E quale sarebbe questa direzione?

«Quella degli Stati-imprenditori. Ne abbiamo già parlato in un precedente colloquio, ma sento di dover insistere su questo punto perché lo ritengo dirimente e perché nonostante insistenze coraggiose come quella di Renzi, i fatti latitano. C’è un grande bisogno di investimenti pubblici in settori strategici come l’istruzione, le infrastrutture, la nuova economia, la ricerca. Siamo davvero ad un passaggio cruciale: se i governi non si muovono, questo significherà che siamo condannati a restare prigionieri della paura della deflazione, e allora addio alla crescita e con essa addio all’Europa. Campanelli d’allarme ne sono suonati tanti in questi tempi: la crisi greca, la Brexit, l’avanzata dei populismi nel cuore dell’Europa, una possibile svolta a destra in Gran Bretagna, Francia, nella stessa Germania. E a rischio c’è anche l’Italia che in questi due anni ha compiuto passi importanti ma che ha ora davanti a se lo scoglio della riforma costituzionale. Io “tifo”per la stabilità e non perché la ritengo un valore in sé ma perché constato che Renzi è ad oggi l’unico leader europeo ad aver sostenuto con chiarezza che l’austerità uccide la crescita, quella crescita di cui l’Europa ha un bisogno vitale per riconquistare la fiducia dei cittadini. C’è davvero il rischio della fine dell’Europa. E questa fine è segnata se ci accontenterà di fare discorsi e non atti. Si tratta di cambiare decisamente verso, non basta, non serve qualche “sforbiciatura” alle politiche iper rigoriste. Non si risolve il problema del debito abbassando il reddito con programmi di austerità».

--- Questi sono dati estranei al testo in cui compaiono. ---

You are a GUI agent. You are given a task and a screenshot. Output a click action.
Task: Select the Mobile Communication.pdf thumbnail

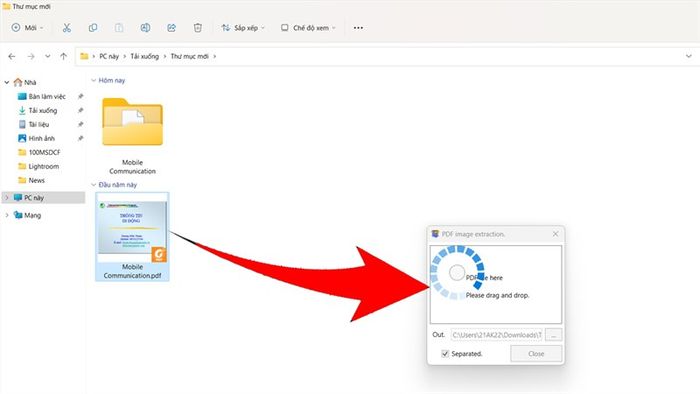coord(132,236)
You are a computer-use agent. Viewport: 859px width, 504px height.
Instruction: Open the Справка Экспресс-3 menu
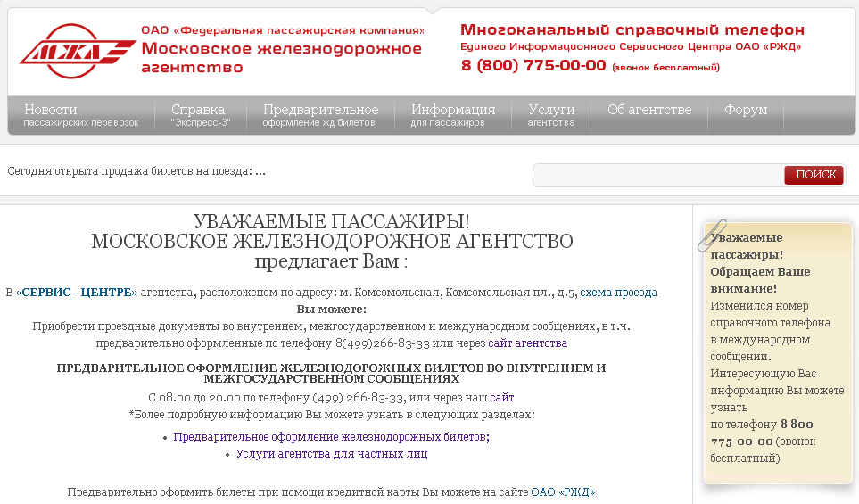coord(200,115)
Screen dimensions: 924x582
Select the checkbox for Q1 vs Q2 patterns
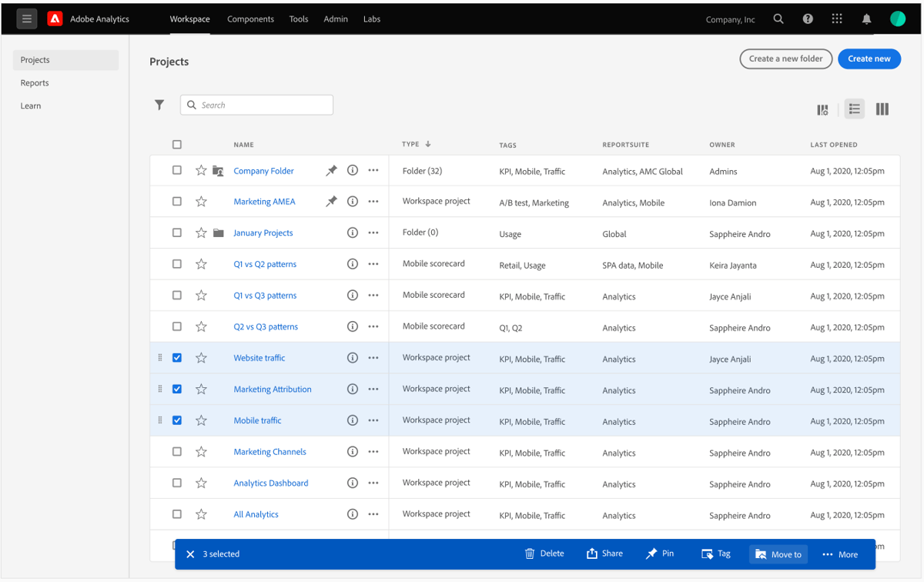[176, 263]
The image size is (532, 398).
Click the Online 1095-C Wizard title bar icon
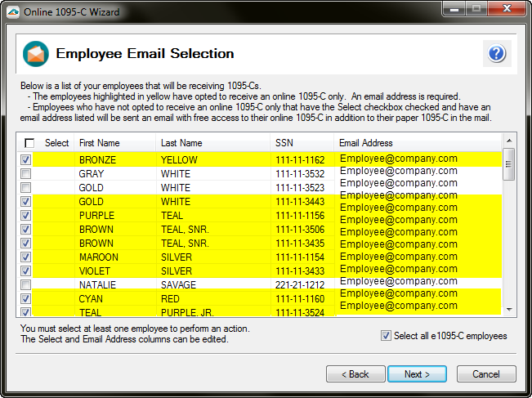[x=11, y=10]
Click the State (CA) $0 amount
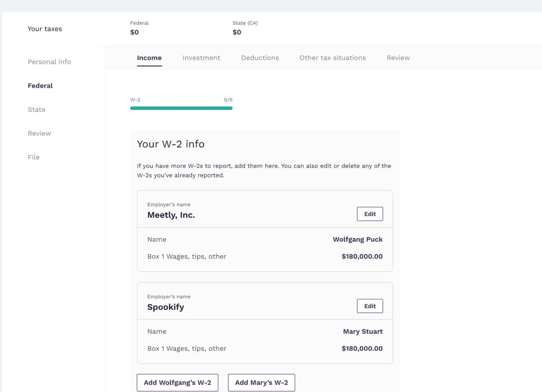This screenshot has width=542, height=392. (237, 32)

Per cambiare verso in direzione della crescita, c’è bisogno di una leadership europea forte. Non siamo carenti anche in questo?

«È il sistema che non consente ai leader europei, anche quelli mossi dalle migliori intenzioni, di poterle mettere in pratica. L’attuale sistema europeo è fondato per esaltare, e non per circoscrivere, gli egoismi nazionali».

Le chiedo in conclusione: che Europa è quella del presente?

«È un’Europa “sovietica”, nel senso che è una Europa che vuole innalzare muri come fu il Muro di Berlino. Una Europa che vuole godere in modo egoista dei suoi privilegi, che sono ormai zero, escludendo popoli e Paesi sul cui sfruttamento quei privilegi sono a lungo cresciuti. Ma una Europa che si “mura” è una Europa destinata a perdere. Una Europa senza futuro ».